**PROVIDED DATA**

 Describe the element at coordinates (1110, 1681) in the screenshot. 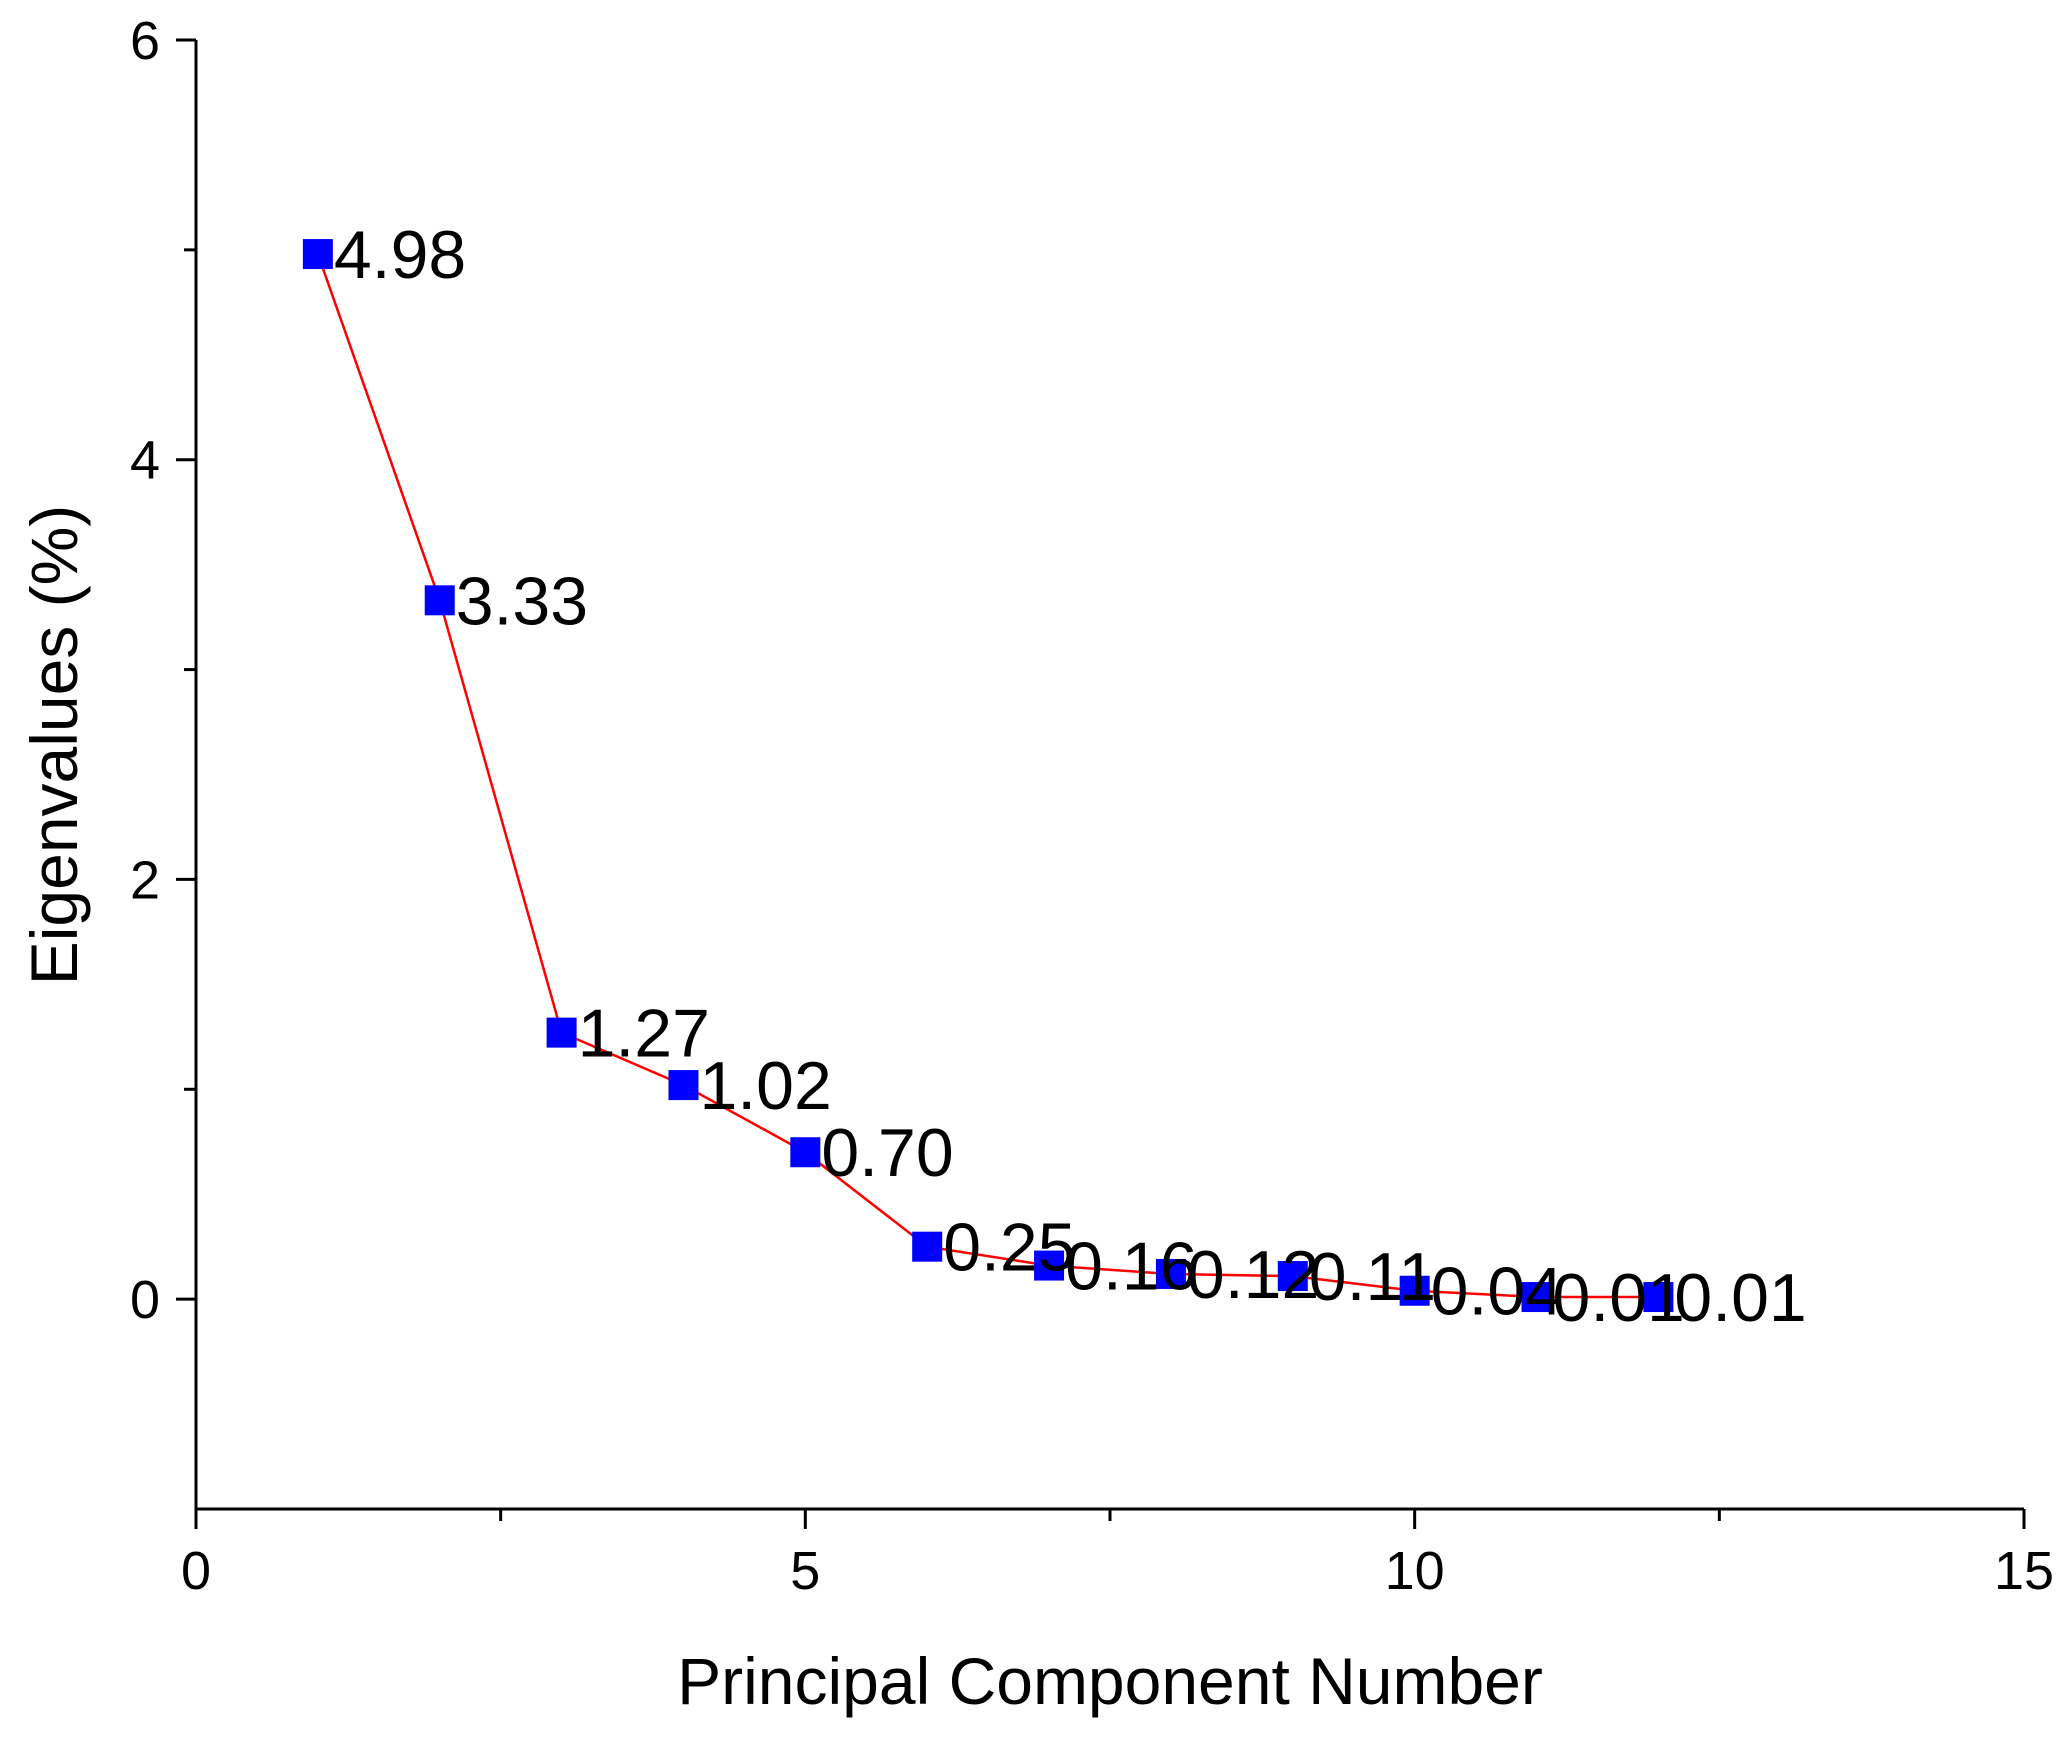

---

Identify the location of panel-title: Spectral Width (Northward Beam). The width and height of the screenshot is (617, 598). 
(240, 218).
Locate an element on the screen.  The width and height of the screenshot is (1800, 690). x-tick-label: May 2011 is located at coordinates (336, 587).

--

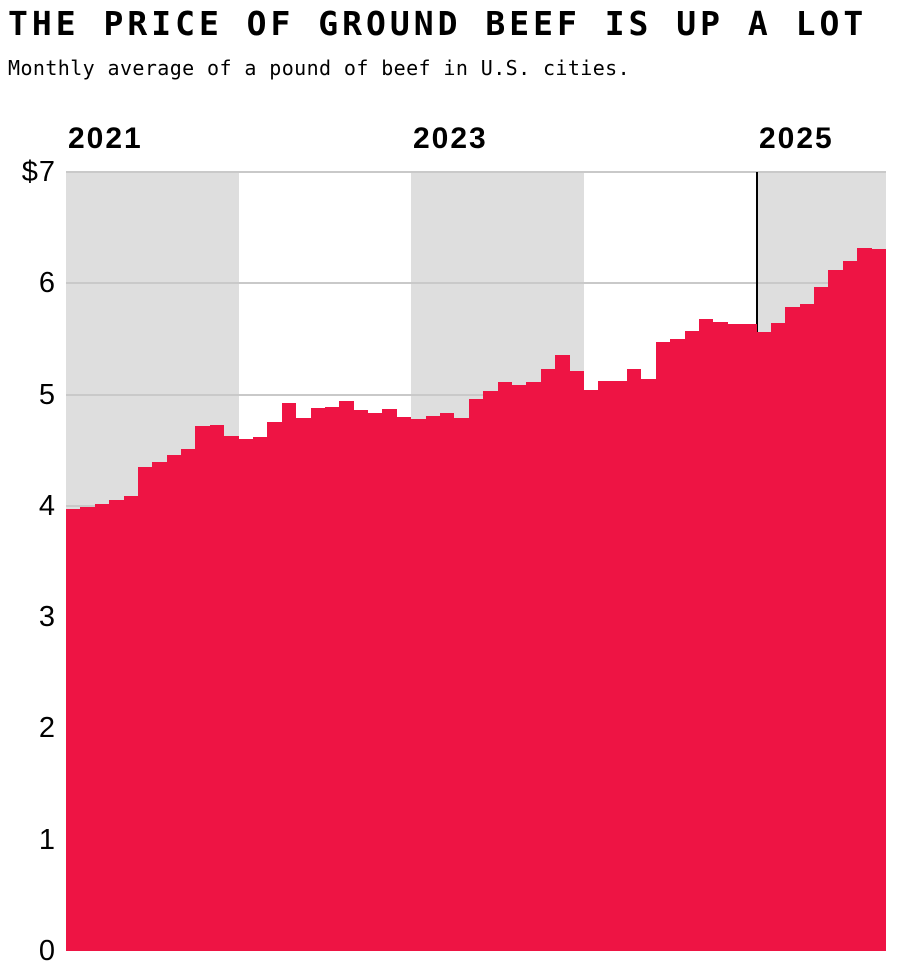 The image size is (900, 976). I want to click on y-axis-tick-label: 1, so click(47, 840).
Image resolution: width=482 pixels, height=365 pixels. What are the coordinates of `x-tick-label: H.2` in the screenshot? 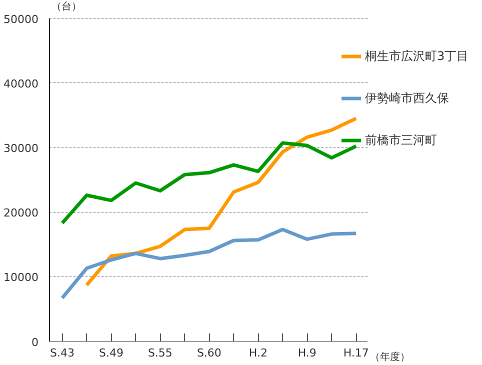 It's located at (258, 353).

**HOW TO COMPLETE THIS TASK**
Can you reproduce, word for word, the rows between the line holding "Identify the location" and the line holding "Locate an element", inclusive, and nothing else?

**EXERCISE SOLUTION**
Identify the location of panel-title: Spectral Width (Northward Beam). The width and height of the screenshot is (617, 598). 
(240, 218).
Locate an element on the screen.  The width and height of the screenshot is (1800, 690). x-tick-label: May 2011 is located at coordinates (336, 587).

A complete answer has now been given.